Users log in, identify themselves, click a button, and receive text messages containing a temporary code.
Then they input the code to get to a banking site, but the code is good for only one use. Anybody trying to use it a second time is locked out.
Howell says credit unions should also remind members to be careful about WiFi.
“At a coffee shop I can’t always be certain the wireless access is secure,” he says. “That’s something credit unions need to tell members.”
Another important feature for mobile banking solutions is end-to-end security, according to Intuit Financial Services, a CUNA Strategic Services alliance provider.
The company’s mobile banking product uses industry standard technologies (i.e., SSL and WTLS) and security certificates with 128-bit encrypted communication.
No personal or confidential information is stored on the mobile device or in the mobile Web banking application.
Intuit’s solution gives automatic access to mobile banking from the credit union’s website, due to the company’s mobile device detection capability.
Any user going to a credit union website will be automatically taken to the mobile version of the site.
This mobile redirect filter is standard on all mobile Web banking implementations.

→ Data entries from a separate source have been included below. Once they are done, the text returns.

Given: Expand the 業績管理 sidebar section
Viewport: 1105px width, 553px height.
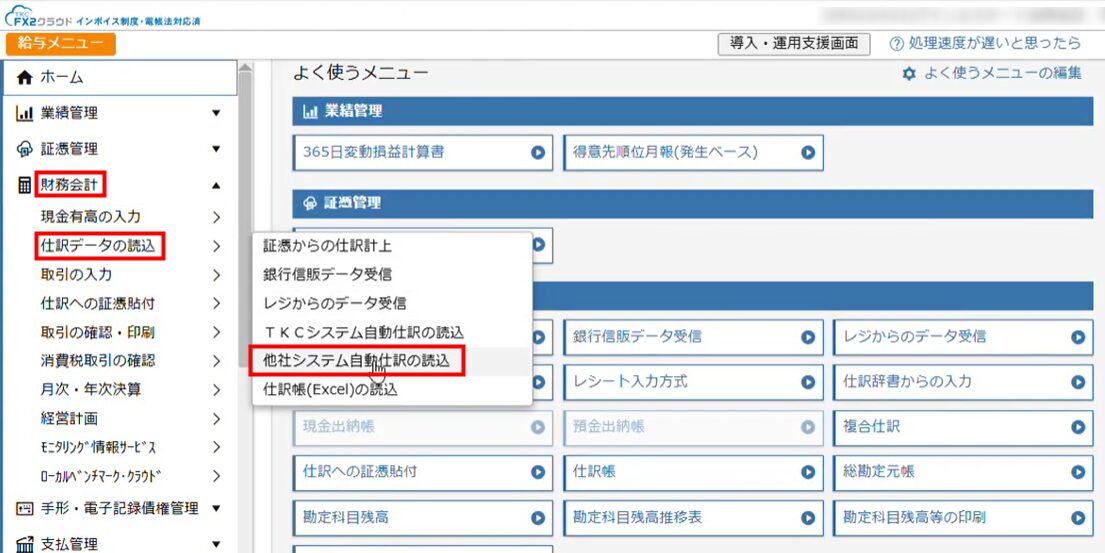Looking at the screenshot, I should click(x=216, y=114).
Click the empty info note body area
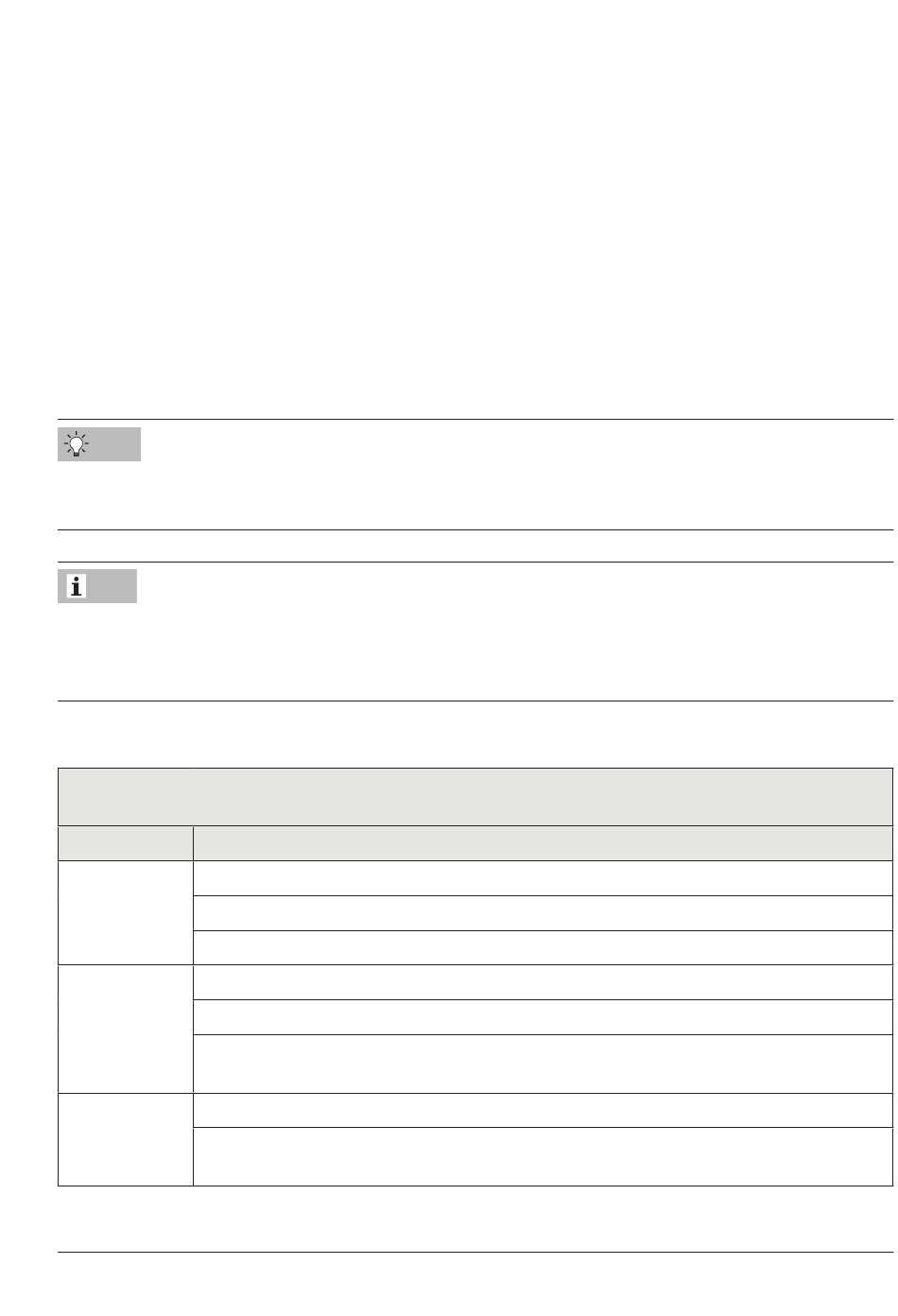 517,632
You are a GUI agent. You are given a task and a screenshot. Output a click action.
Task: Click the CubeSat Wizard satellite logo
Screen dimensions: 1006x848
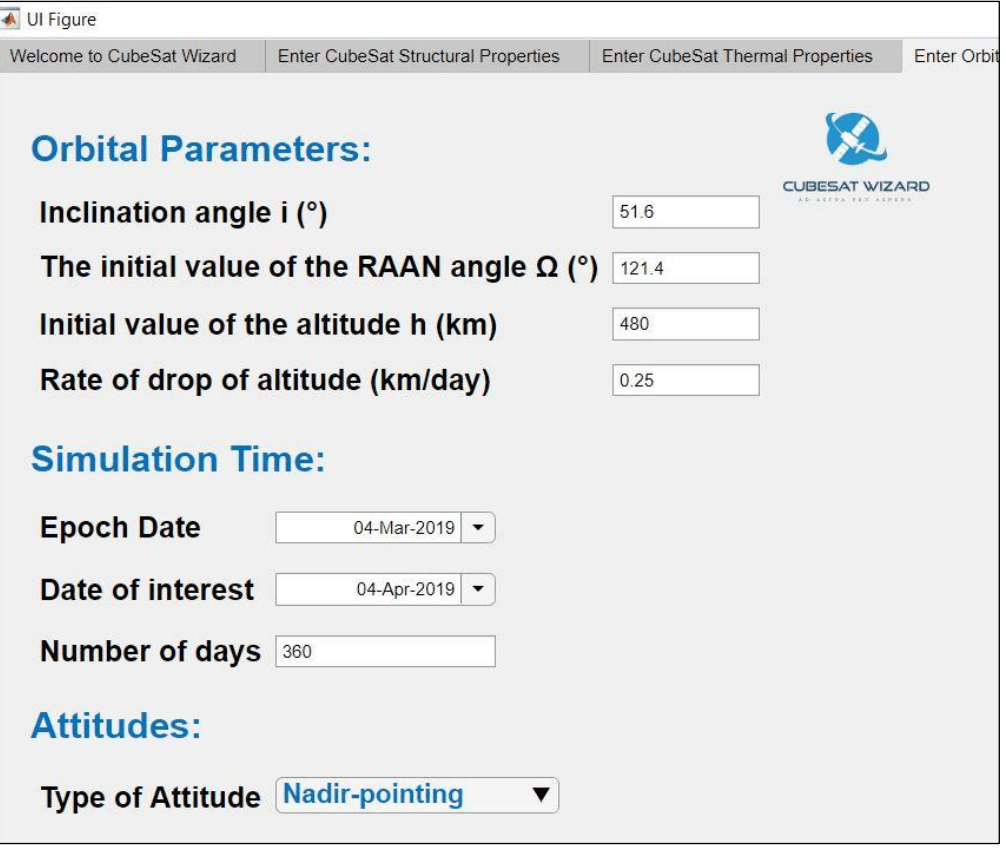click(855, 139)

Plus, high availability, fast response time, and network security are assured as the consumer mobile web banking solution is hosted in the same Intuit Financial Services SAS70-certified data center that operates its internet banking service.
Of course, transactional security is a balancing act, says Howell. “At certain levels it’s like a suit of armor. But you can’t run or jump in a suit of armor, so you have to be careful to add enough flexibility to meet members’ needs and expectations.”
Before introducing mobile financial services, he says credit unions should address these questions:
- What types of transactions will you offer?
- How and why will you send alerts to mobile users (i.e., for unusual activity or amounts)?
- Which authentication mechanisms will you offer (i.e., a token feature or one-time password capability)?
Other features to look for in a mobile banking security product, Lotz says, include:
- Session time-out capability, where the server disconnects if there’s no activity after a three- or five-minute window;
- Browser and apps run with standard 128-bit encryption; and
- Vendor education resources to inform members about the best ways to protect their accounts.
“As time goes on, there will be more attempts to compromise mobile channel security, but I’m not sure they will be all that successful,” Lotz says. “That’s because people’s knowledge of their devices and the channel itself is so intimate that it will be hard to defraud them.
“When you combine 128-bit encryption and credit unions’ own educational outreach on best practices for how members can safely use their devices, there won’t be a lot of room for fraud,” he continues.
Still, Goldwasser advises vigilance by both credit unions and members.
“There is never a time to let down. Besides service, the thing members want most is the trust and security their credit unions deliver. If members don’t trust your security, nothing else will matter.”